06/23/2026
La naturopathie : entre caricature et approche sérieuse
On parle beaucoup de naturopathie dans les médias, et soyons honnêtes, l’image qui en ressort n’est pas toujours très élégante. Si vous ne connaissez pas la naturopathie et que vous vous fiez uniquement à ce qu’on voit passer dans les médias ou sur les réseaux sociaux, il se peut que votre vision du naturopathe ressemble à une personne qui boit de l’eau purifiée par la lune, qui propose des plantes pour gérer le cancer ou qui vend des détox pour « nettoyer le corps ».
Malheureusement, au Québec, en raison du manque de régulation, ce type de naturopathie existe encore. Elle est parfois enseignée, parfois pratiquée, et c’est franchement désolant. Ce n’est pas seulement un problème d’image, mais aussi un problème de sécurité, de crédibilité et de respect envers le public.
Parce que ce n’est pas cette naturopathie que nous défendons.
À l’Institut AAT, nous croyons qu’une approche naturopathique moderne doit être rigoureuse, structurée et compatible avec la science.
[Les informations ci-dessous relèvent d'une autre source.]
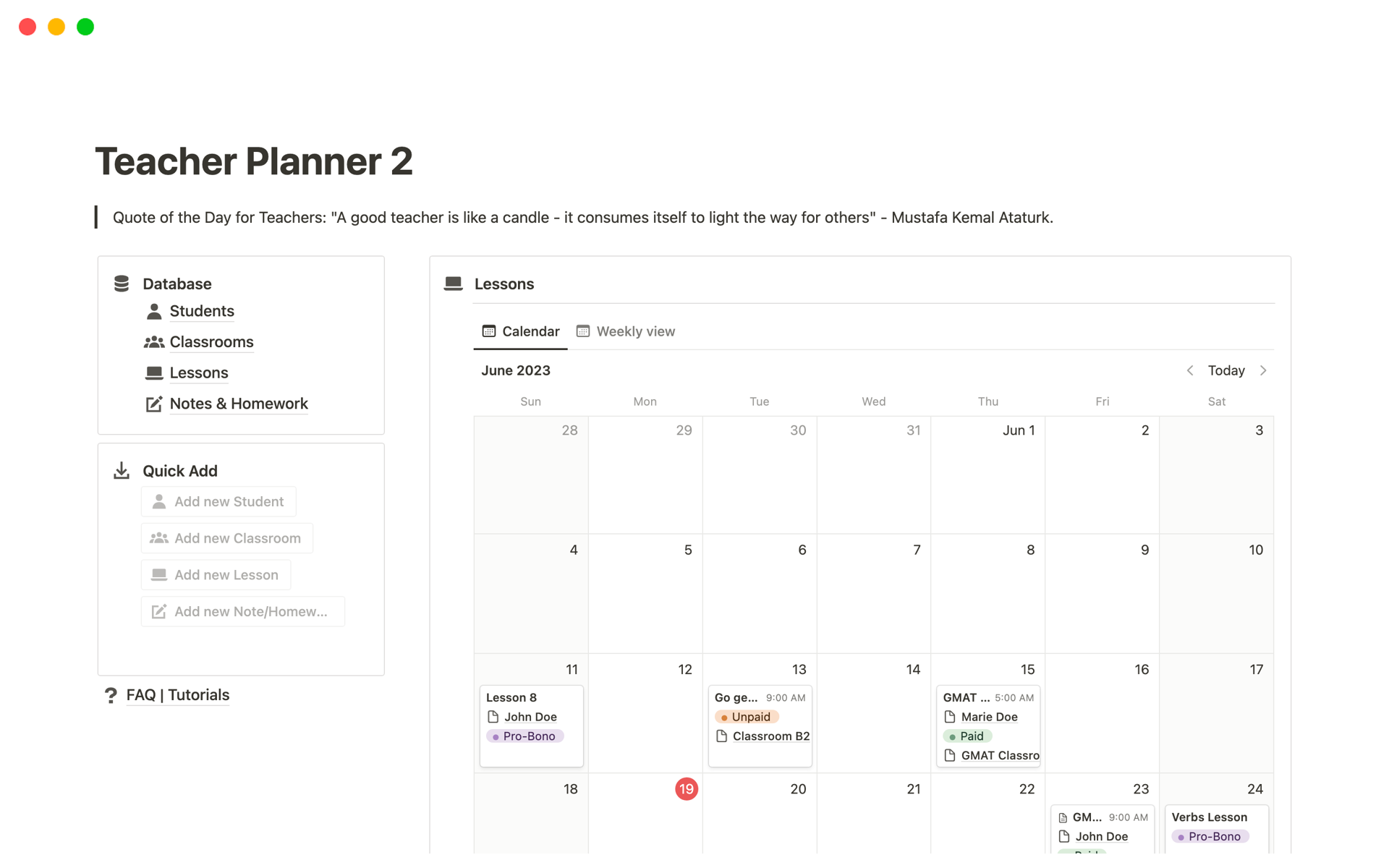
Task: Click the download icon beside Quick Add
Action: [121, 470]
Elle ne doit pas remplacer la médecine ni prétendre diagnostiquer, traiter ou guérir des maladies. Son rôle est plutôt d’accompagner la personne dans l’amélioration de ses habitudes de vie, de son alimentation, de son sommeil, de sa gestion du stress, de son environnement et de sa compréhension globale de sa santé.
Autrement dit, nous parlons d’éducation, de prévention et d’accompagnement. Pour nous, un naturopathe sérieux est quelqu’un qui sait observer, poser de bonnes questions, vulgariser, reconnaître ses limites et référer lorsque la situation dépasse son champ de compétence.
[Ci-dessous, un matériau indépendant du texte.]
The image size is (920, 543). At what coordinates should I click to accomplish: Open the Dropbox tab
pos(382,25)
Cela ne veut pas dire qu’il faut renier toute la tradition naturopathique ou jeter aux oubliettes les observations empiriques accumulées avec le temps. Plusieurs pratiques issues de la tradition peuvent avoir une valeur lorsqu’elles sont utilisées avec prudence et discernement. Le problème commence lorsque l’intuition remplace les preuves, que les croyances deviennent des certitudes ou qu’un praticien dépasse clairement son rôle.
La science ne devrait pas être vue comme une menace pour la naturopathie, mais comme un outil pour la rendre plus solide. Elle nous aide à distinguer ce qui est bien soutenu, ce qui est plausible, ce qui demeure incertain et ce qui ne devrait pas être présenté comme une vérité.
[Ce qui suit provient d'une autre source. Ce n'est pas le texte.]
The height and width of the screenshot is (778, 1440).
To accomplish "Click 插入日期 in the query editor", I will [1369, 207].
C’est exactement ce qui manque souvent dans les débats publics : de la nuance. Tout ce qui est naturel n’est pas automatiquement bon. Tout ce qui est traditionnel n’est pas automatiquement vrai. Tout ce qui est scientifique n’est pas automatiquement complet non plus.
Notre position est simple : il est possible de respecter les grands principes de santé naturelle tout en gardant les deux pieds dans la physiologie, la littérature scientifique, l’éthique professionnelle et les limites de pratique. Il est possible de parler de nutrition, de plantes, de stress, de digestion, de sommeil, d’environnement et d’hygiène de vie sans promettre de miracles.
C’est cette naturopathie-là que nous voulons enseigner. Une naturopathie moins spectaculaire, peut-être. Moins vendeuse de miracles, certainement, mais beaucoup plus utile, crédible et sécuritaire pour le public.